**Task prompt**
Repeat only the lines below from the one containing "Given: Open more" through the one containing "Task: Click 2", inclusive, exactly as written.

(Saved entries)
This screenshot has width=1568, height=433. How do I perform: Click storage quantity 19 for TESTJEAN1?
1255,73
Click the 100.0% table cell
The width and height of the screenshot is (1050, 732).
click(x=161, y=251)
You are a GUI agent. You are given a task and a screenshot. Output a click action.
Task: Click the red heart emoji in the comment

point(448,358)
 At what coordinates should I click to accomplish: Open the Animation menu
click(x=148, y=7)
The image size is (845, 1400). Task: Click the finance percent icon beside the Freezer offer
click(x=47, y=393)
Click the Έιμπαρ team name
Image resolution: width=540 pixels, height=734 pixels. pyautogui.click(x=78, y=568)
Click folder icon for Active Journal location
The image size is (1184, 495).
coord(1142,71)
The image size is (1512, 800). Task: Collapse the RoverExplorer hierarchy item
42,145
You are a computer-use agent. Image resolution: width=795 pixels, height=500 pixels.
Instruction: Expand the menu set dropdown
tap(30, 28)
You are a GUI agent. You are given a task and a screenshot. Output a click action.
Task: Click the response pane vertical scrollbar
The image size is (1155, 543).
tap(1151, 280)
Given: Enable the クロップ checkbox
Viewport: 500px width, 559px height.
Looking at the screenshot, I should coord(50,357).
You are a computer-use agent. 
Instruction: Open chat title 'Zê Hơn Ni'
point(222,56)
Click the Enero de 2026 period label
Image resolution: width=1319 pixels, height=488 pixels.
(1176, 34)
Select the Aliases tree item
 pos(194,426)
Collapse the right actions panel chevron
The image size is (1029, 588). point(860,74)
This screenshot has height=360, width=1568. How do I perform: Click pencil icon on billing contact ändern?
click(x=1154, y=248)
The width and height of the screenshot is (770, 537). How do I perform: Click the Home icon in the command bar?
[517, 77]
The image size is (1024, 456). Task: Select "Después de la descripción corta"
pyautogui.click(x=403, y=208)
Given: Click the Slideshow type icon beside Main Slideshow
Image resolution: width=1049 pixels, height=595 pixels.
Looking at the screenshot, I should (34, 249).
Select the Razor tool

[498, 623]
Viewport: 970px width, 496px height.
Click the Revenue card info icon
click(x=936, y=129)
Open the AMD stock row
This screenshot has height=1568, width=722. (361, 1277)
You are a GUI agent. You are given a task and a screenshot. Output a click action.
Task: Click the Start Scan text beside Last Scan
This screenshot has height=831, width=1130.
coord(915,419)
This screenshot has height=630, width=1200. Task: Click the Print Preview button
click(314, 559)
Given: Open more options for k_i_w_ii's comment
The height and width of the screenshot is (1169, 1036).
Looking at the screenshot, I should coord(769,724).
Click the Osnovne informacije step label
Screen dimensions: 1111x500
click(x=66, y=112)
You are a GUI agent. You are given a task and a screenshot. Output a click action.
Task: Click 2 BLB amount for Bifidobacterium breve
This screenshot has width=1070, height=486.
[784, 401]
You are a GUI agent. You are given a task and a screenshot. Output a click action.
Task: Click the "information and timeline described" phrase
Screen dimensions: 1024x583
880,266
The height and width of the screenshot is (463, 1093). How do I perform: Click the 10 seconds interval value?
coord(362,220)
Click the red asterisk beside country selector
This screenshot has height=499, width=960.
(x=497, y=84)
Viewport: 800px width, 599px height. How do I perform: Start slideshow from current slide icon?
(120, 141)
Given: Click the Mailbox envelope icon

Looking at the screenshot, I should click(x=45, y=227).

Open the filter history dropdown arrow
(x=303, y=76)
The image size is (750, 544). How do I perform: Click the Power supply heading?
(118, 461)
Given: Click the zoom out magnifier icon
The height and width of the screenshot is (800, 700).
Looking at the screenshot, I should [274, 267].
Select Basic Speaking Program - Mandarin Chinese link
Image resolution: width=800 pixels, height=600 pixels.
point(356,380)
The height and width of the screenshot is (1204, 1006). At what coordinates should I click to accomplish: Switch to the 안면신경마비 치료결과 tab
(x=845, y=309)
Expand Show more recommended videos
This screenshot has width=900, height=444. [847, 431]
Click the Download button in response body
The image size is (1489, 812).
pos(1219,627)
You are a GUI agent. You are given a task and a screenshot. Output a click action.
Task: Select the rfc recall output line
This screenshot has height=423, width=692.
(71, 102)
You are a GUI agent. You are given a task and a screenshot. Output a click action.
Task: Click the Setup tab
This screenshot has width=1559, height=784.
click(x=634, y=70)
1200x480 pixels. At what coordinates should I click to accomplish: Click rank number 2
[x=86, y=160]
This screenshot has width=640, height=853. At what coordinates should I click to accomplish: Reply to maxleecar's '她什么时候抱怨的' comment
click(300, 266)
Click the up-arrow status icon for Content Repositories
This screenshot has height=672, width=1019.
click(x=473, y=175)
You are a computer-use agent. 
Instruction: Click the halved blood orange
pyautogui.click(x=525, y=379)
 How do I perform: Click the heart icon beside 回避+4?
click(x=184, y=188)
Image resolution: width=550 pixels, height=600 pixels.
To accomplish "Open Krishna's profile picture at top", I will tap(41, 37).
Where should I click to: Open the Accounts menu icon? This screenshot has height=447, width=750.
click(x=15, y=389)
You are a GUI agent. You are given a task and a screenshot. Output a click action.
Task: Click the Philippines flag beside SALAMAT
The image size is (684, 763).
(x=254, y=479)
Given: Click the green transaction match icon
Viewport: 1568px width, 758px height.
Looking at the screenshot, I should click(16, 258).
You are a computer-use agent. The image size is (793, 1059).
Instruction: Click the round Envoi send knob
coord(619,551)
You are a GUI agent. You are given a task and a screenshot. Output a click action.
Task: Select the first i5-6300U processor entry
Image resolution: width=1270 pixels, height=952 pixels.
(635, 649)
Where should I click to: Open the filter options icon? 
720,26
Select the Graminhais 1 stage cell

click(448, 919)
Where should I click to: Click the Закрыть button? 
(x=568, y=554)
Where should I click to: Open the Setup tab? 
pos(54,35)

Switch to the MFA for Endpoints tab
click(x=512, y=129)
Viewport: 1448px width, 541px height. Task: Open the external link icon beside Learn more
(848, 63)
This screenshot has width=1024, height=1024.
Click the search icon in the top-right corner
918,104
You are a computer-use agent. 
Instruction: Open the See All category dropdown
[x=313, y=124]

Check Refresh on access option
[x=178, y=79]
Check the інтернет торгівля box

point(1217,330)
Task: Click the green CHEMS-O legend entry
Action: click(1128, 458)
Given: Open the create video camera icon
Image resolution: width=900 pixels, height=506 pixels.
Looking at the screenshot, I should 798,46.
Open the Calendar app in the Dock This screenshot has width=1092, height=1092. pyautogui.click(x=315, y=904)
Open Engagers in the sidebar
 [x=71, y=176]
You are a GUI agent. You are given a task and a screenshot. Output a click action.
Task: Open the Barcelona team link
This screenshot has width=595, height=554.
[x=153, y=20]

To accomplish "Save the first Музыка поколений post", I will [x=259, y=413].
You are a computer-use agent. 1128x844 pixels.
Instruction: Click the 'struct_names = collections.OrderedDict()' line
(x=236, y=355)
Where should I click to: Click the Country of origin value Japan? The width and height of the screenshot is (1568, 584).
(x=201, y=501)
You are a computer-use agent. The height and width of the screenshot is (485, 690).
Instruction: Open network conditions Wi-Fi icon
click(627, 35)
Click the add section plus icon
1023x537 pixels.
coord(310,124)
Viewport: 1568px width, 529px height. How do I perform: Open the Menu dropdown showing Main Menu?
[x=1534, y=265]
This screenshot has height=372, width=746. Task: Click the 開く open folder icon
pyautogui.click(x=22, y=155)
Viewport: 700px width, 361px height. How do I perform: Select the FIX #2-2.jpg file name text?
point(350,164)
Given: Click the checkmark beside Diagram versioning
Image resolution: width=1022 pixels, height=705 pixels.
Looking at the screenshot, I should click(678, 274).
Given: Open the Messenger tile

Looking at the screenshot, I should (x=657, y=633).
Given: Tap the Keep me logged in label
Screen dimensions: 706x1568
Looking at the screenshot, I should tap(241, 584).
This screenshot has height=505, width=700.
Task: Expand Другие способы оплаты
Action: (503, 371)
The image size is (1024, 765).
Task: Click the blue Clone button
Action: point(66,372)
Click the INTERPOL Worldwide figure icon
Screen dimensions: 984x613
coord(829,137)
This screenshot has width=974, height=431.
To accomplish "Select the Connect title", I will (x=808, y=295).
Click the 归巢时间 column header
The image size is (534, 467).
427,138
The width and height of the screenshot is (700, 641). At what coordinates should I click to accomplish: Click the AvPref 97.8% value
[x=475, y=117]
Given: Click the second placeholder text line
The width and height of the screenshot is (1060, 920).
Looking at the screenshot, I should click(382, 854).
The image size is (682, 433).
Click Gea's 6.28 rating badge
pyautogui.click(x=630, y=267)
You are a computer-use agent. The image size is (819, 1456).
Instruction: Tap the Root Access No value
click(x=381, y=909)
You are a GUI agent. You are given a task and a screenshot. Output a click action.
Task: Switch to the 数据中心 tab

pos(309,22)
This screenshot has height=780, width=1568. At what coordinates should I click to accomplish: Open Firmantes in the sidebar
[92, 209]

**Answer box**
Given: Open more options for k_i_w_ii's comment
The height and width of the screenshot is (1169, 1036).
Looking at the screenshot, I should coord(769,724).
Click the Osnovne informacije step label
Screen dimensions: 1111x500
click(x=66, y=112)
You are a GUI agent. You are given a task and a screenshot. Output a click action.
Task: Click 2 BLB amount for Bifidobacterium breve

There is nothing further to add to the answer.